Tilda LEVİ Köşe Yazısı
14 Nisan 2010 Çarşamba

Geçtiğimiz hafta gazetelerde dikkatimi çeken iki haber yer aldı. Önce bu yılın gelir vergisi rekortmenleri yayınlandı. Birinciliği Aydın Doğan alırken, ikinci sırada ise Salvo Taragano ismine rastlandı. Haber önce gazetelerin internet sayfalarında gözüktü. Bazı gazeteler Şalom’u arayarak Taragano’nun resmini istediler. Yardımcı olamadık. Zira şimdiye kadar böyle bir isim duymamıştık. Ertesi gün yazılı basın konuya geniş yer verdi. Yayınlanan listenin ardından geçmişe oranla çok daha az olmakla beraber bazı yayın organlarında haberin başlangıç cümlesi ‘Kurtuluş Factoring’in yönetim kurulu başkanı Musevi asıllı Salvo Taragano’ şeklinde verilmişti.

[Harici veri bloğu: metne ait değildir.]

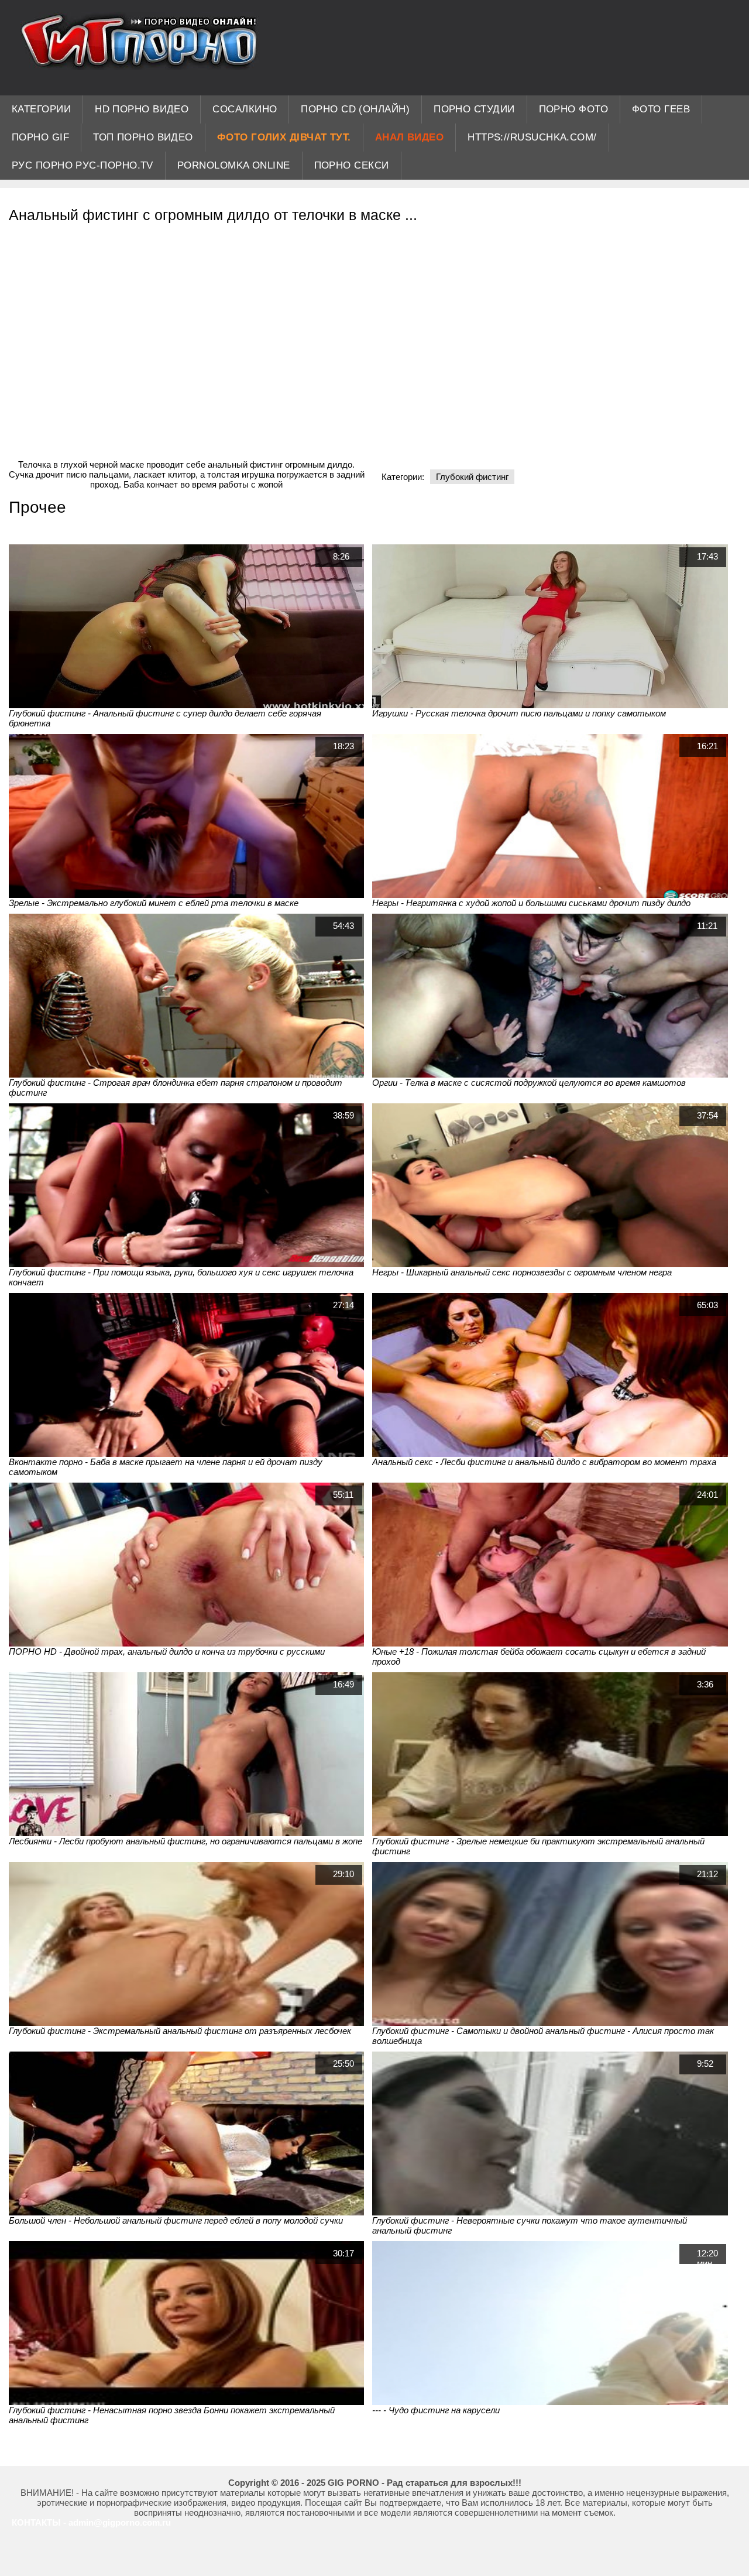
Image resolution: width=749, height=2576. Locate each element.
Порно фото (574, 109)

Öte yanda aynı zaman diliminde bir haber daha okuduk. ‘Türk doktor Rıfat Rasier’in  korneaya kaynak yapıp enfeksiyon riskini sıfıra indirdiği yöntem, katarakt ameliyatını kolaylaştırdı.’

Öncelikle her iki dindaşımı başarılarından ötürü kutluyorum. Devlete vergi verme sıralamasında ikinci olmak ne demek? Bunun yanı sıra factoring işini yermek niye? Söz konusu iş dalı günümüzde toplumun her kesiminde revaçta. Başarının karşılığı, kişinin isminin önüne din hanesini yazmakla mı ölçülüyor? Deneyimler bunun aksini gösteriyor. ‘Musevi asıllı iş adamı’ klişesinin ardından muhakkak olumsuz sıfatlar sıralanır. Neden, aynı vesile için Müslüman Aydın(…) denmiyor? İyi de olsa, kötü de olsa, bir Türk vatandaşının önce dini ile tanıtılmasının hatalı bir davranış olduğu neden algılanamıyor? Dünyanın hiçbir yerinde böyle bir tanımlamaya rastlayamazsınız. Gerçekten üzücü. Biz doğrusunu anlatmayı sürdüreceğiz. Umarım meslekdaşlarımız da bir gün anlarlar.

‘Musevi asıllı’ veya ‘Yahudi asıllı’ sözcüklerine yazılarıyla bıkmadan usanmadan basına en çok tepki veren Jak Kamhi’dir. Buna rağmen sayıları azalmakla beraber ne yazık ki kısır döngü devam ediyor.

Dr. Rıfat Rasier’e gelince, basın onun adının önüne ‘Türk’ sözcüğünü koymayı uygun görüyor. Bu iki insan da Türk vatandaşı değil mi? Sadece isim yazılması gerektiğini algılamak bu kadar mı zor?

***

12 Nisan gecesi Holokost’u Anma töreni için Neve Şalom’daydım. Etraf hıncahınç dolu değilse bile, kalabalıktı. Yaşamlarını yitiren altı milyonun anısına her altı mum yakılışında tüylerim diken diken olur. Son yıllarda gerçekleştirilen bir uygulama ile mumları protokolün yanı sıra gençlerin de yakması çok daha etkileyici. Geçmiş ile geleceği görebildiğim en can alıcı sahne bu. Bunun için de o gece sinagogda daha fazla genci görmeyi arzu ederdim.